Using alignment-free methods as preprocessing stage to classification whole genomes

Document Type : Research Paper


1 Computer Department, Science College for Women, University of Babylon, Babylon, Iraq

2 College of Information Technology, University of Babylon, Babylon, Iraq


In bioinformatics systems, the study of genetics is a popular research discipline. These systems depend on the amount of similarity between the biological data. These data are based on DNA sequences or raw sequencing reads. In the preprocessing stage, there are several methods for measuring similarity between sequences. The most popular of these methods is the alignment method and alignment-free method, which are applied to determine the amount of functional matching between sequences of nucleotides DNA, ribosome  RNA, or proteins. Alignment-based methods pose a great challenge in terms of computational complexity, In addition to delaying the time to search for a match, especially if the data is heterogeneous and its size is huge, and thus the classification accuracy decreases in the post-processing stage.
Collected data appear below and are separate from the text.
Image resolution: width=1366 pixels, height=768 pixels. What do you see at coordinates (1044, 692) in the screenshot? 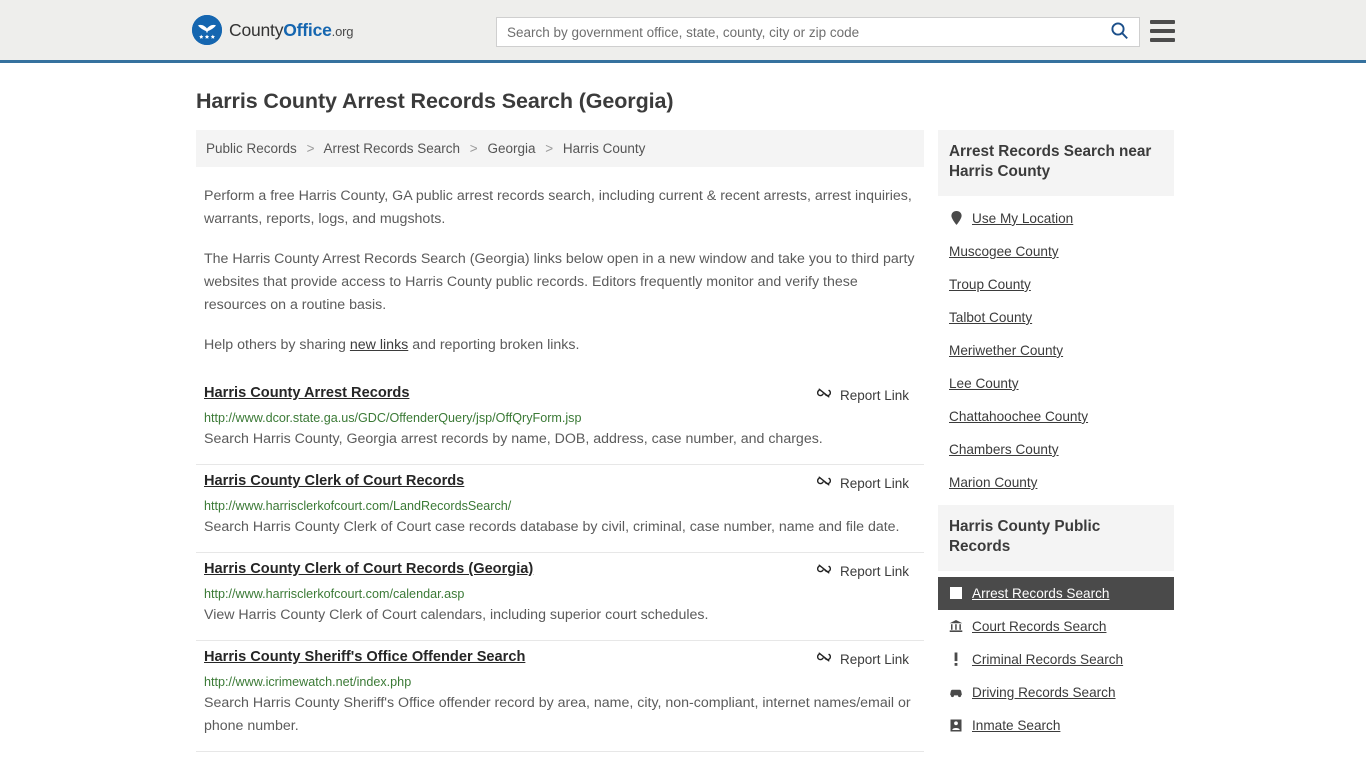
I see `sidebar-link-label: Driving Records Search` at bounding box center [1044, 692].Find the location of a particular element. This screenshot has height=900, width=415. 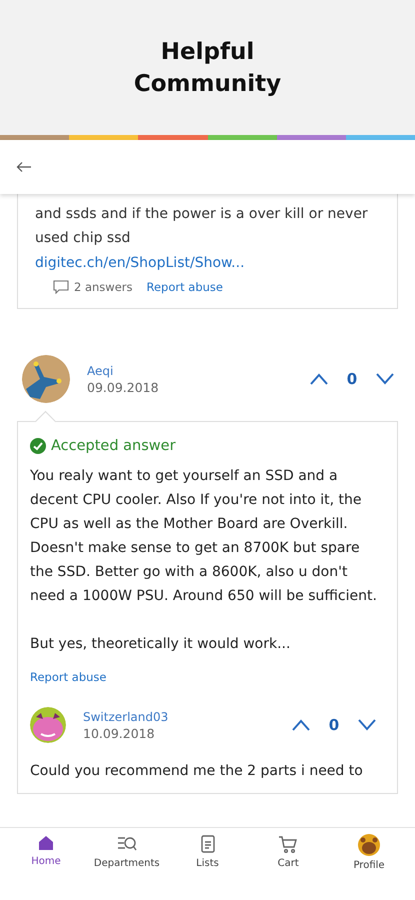

comment-icon is located at coordinates (61, 287).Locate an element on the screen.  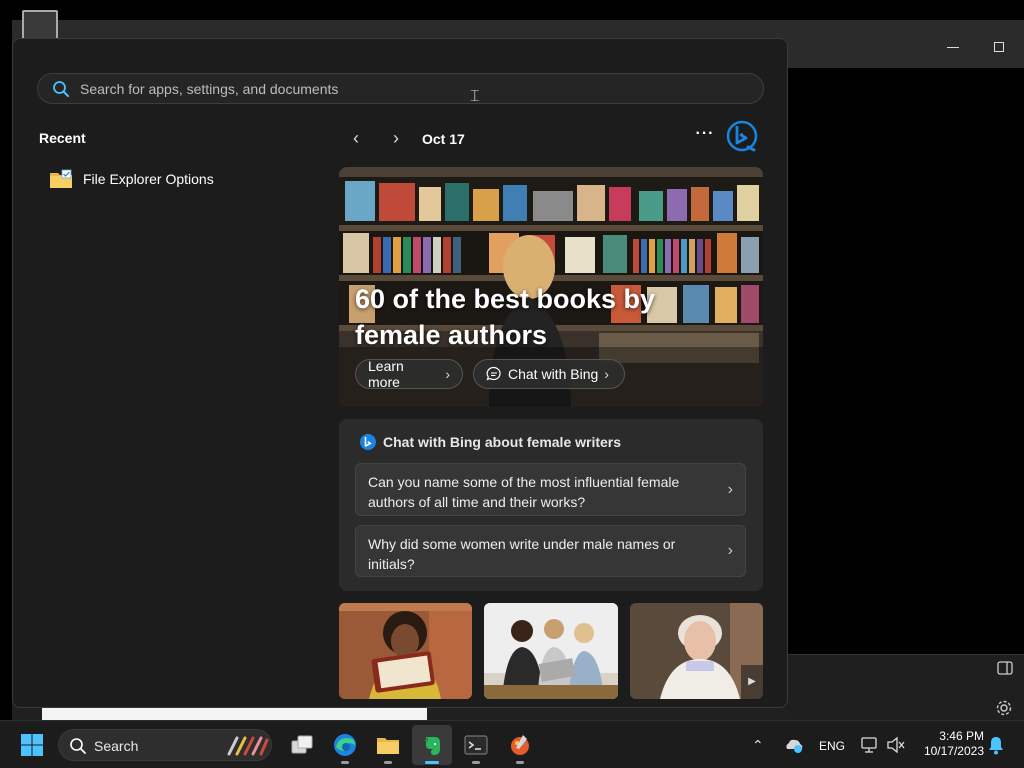
learn-more-label: Learn more is located at coordinates (386, 374).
Alignment-free methods have overcome the challenges of alignment-based methods for measuring the distance between sequences, The size of the data used is 1000 genomes uploaded from National Center for Biotechnology Information (NCBI), after eliminating the missing and irrelevant values, it becomes 860 genomes, ready to be segmented into words by the k-mer analysis, after which the frequency of each word is counted for each query. The size of a word depends on a value of k. In this paper we used a value of k =3 ….8, for each iteration will count times of frequencies words.